On the other hand, batch prediction is less constrained by latency and therefore allows for more complex techniques. We can utilize more powerful machines to create deeper models and achieve higher accuracy. Batch prediction can be run overnight for business cases that require less urgency.

Q: When training these models using PyTorch, TensorFlow, or Scikit, have you built your own serving runtime, or are you using existing tools like TorchScript or TF Serving?

Before we started using TensorFlow serving, we relied heavily on TensorFlow for our models. Back in 2018, TensorFlow was the best option available and we found it very convenient to use TensorFlow serving, which could handle multiple models, multiple versions, and various deployment configurations. However, we later changed our strategy and infrastructure to PyTorch because many platforms and models only support PyTorch, which allows for flexible research and development. As a result, we completely converted our models to PyTorch.

💡 Although we could convert PyTorch models to TensorFlow serving format, it created many problems with accuracy and version compatibility due to the large size of the models. So, we changed our strategy again and switched to ONNX Runtime. First, we converted our models to ONNX format, which we had already discussed. Then, we started using ONNX Runtime because it has a high-performance inference engine and can be used with many different hardware configurations, as we had also discussed. We deployed ONNX Runtime on the Kubernetes platform and it has been running very smoothly.
Overall, switching to ONNX Runtime was one of the best decisions we've made so far.

Q: How do you manage and scale your infrastructure for inference as your usage grows?

At Voodoo, we face significant scaling challenges due to our 350+ million active users, and we expect this number to keep growing rapidly. Our use case grows exponentially each month. To handle this, we initially chose to implement auto-scaling in EKS AWS, which has worked well overall. While we encountered some problems, such as with serverless Redshift, we discussed these with Amazon and found them to be minor. Generally, auto-scaling in AWS has adapted well to our use case.

Monitoring tools are crucial for managing our growing user base, and we use Prometheus and Grafana for this purpose. These open-source tools allow us to track a variety of metrics, including user data and system performance.

At BNP, we also face scaling challenges due to our use case spanning multiple countries. Initially, we only used CPU for our hardware, but as we expanded, we incorporated multi-processing for GPU, which allowed us to scale our infrastructure for inference. This included the use of specialized hardware to scale up speech recognition and improve overall performance.

Q: Can you discuss any best practices for other ML Engineers who are looking to deploy models in production based on your experience?

I think there can be a lot of things we encounter in the industry when working on problems.
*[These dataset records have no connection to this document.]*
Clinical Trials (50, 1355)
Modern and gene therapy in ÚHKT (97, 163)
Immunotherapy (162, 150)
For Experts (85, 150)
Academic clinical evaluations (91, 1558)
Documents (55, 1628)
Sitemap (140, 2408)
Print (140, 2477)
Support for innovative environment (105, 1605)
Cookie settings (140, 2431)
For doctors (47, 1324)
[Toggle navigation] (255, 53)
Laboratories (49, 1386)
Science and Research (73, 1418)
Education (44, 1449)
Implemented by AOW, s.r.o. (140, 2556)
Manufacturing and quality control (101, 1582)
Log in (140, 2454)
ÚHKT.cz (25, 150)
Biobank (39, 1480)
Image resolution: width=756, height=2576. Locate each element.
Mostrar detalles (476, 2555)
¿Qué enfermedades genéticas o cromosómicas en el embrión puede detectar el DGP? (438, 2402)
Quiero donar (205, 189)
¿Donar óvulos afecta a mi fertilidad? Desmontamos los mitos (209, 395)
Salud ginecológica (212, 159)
But I believe our best knowledge comes from the business side. For example, for one use case, if we want to grow, say at the beginning of our project for our network, we only use a specific domain or country, such as the US or Canada. However, we need to think beyond that. We cannot just stick to one country. We have to prepare every option and scenario for that scale. Therefore, we need to first think about that at the beginning before anything else, before models, before infrastructure. We have to prepare every possible step for growth and scaling up.
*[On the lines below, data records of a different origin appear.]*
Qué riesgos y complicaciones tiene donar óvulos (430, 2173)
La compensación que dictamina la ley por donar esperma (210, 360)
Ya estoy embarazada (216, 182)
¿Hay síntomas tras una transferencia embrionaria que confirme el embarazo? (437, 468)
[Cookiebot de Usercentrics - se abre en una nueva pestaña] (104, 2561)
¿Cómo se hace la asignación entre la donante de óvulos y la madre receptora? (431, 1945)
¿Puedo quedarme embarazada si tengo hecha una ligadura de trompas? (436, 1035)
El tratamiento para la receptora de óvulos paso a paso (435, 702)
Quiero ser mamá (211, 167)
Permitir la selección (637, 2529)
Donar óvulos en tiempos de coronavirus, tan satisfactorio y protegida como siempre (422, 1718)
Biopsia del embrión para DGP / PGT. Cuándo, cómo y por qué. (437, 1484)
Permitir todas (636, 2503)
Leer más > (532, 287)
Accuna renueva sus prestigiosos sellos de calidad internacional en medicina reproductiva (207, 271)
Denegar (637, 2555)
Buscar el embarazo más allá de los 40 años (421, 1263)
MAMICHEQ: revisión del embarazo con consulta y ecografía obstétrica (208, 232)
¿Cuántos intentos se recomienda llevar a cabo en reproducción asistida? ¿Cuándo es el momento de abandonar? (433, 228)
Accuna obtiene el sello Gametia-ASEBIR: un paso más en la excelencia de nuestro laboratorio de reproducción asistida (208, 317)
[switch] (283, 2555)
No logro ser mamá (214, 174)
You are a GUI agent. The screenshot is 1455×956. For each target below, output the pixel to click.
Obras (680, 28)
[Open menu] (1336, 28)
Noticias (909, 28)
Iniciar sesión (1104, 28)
💡 Secondly, I believe monitoring is also very important, but it's often ignored by engineers. It is one of the most important aspects because when we use monitoring at the beginning, we can detect many problems throughout our project and our skills. We need to stick with monitoring and detecting issues before they become too big to handle. As part of monitoring, we have to implement some kind of anomaly detection or automatic issue alerts. For example, we can set a threshold to detect if the system goes beyond a certain limit. This way, we can detect problems instantly because in production, many things can go wrong, and we cannot rely on our own eyes to catch them.
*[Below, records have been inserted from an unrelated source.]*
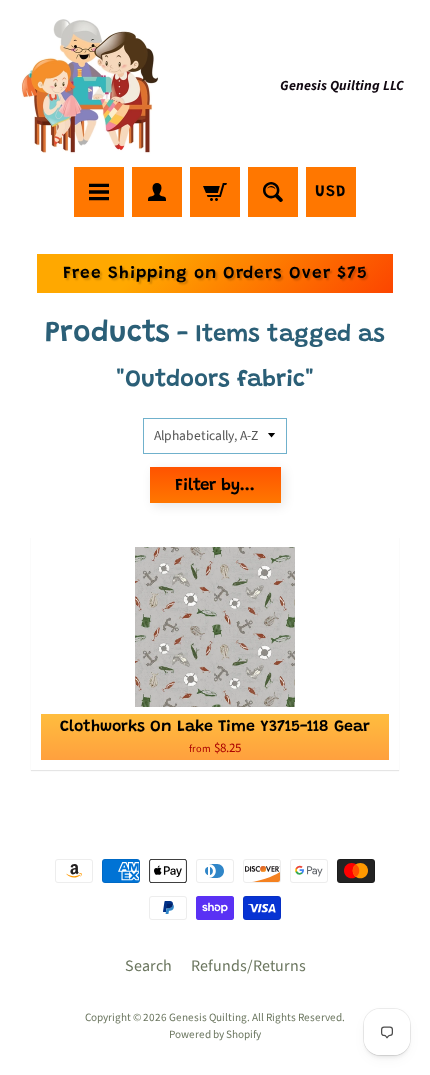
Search (148, 966)
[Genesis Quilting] (91, 86)
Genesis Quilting (208, 1017)
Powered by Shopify (215, 1034)
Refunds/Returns (248, 966)
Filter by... (215, 486)
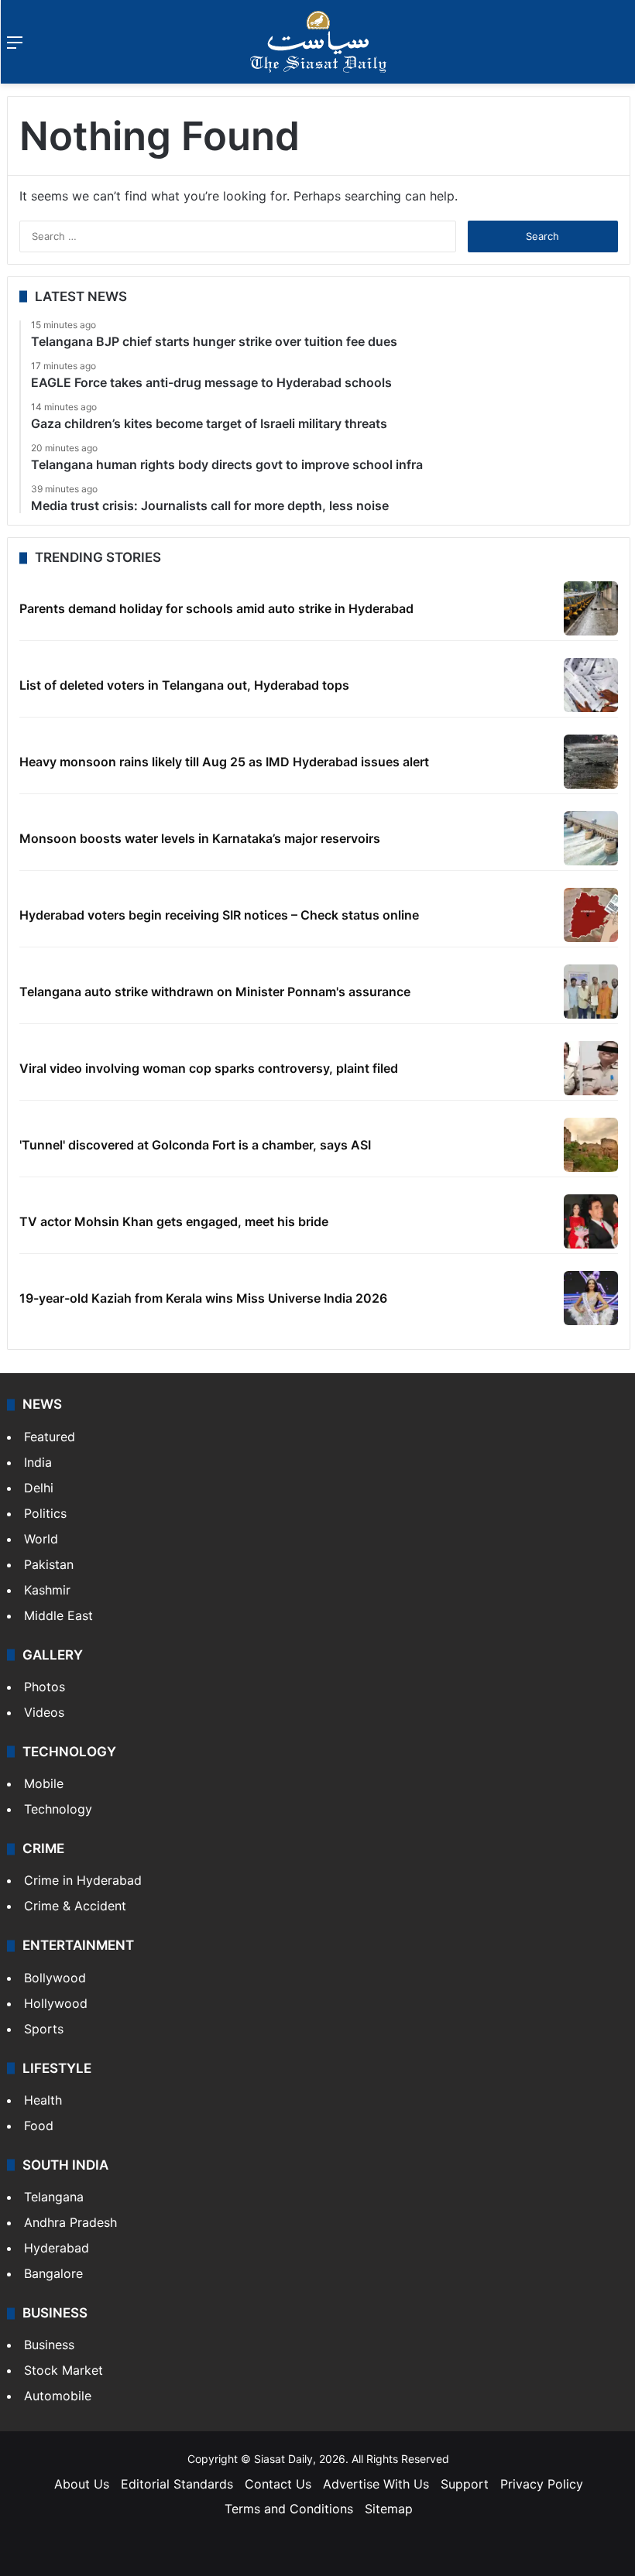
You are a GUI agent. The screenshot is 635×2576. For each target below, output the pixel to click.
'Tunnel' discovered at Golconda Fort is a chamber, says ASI (195, 1145)
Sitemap (389, 2508)
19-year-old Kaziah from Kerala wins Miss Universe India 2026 (203, 1298)
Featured (49, 1436)
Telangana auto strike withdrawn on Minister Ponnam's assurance (214, 991)
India (38, 1462)
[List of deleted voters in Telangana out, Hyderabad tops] (591, 685)
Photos (44, 1686)
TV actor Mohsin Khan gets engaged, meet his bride (173, 1221)
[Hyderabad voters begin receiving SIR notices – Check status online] (591, 915)
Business (49, 2344)
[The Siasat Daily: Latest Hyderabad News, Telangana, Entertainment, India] (318, 42)
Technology (58, 1809)
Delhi (38, 1487)
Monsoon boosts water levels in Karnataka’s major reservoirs (199, 838)
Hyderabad (56, 2248)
Thirdly, regarding machine learning models, I think in the industry, we see many good benchmarks, architectures, and complex models that outperform other benchmarks, but it's different in practice. We have to take into account everything from latency to memory cost, skills, and budget. We cannot just pick the best one in the industry. We have to improve it over time and choose a reasonable model for the industry. It's essential to think beyond just the best model and choose one that is reasonable for deployment.

📌 Lastly, I think having a Serverless GPU platform like what you are building at Inferless helps machine learning engineers focus more on the models, data, and monitoring. It takes care of the problems and complexity, and it helps us a lot because there are many things to consider, such as coding, optimization, business use cases, and KPIs. If we have tools to help us work automatically on some domains, it is very helpful. Nowadays, more and more industries are moving in this direction towards automation.

Thanks for reading. 😄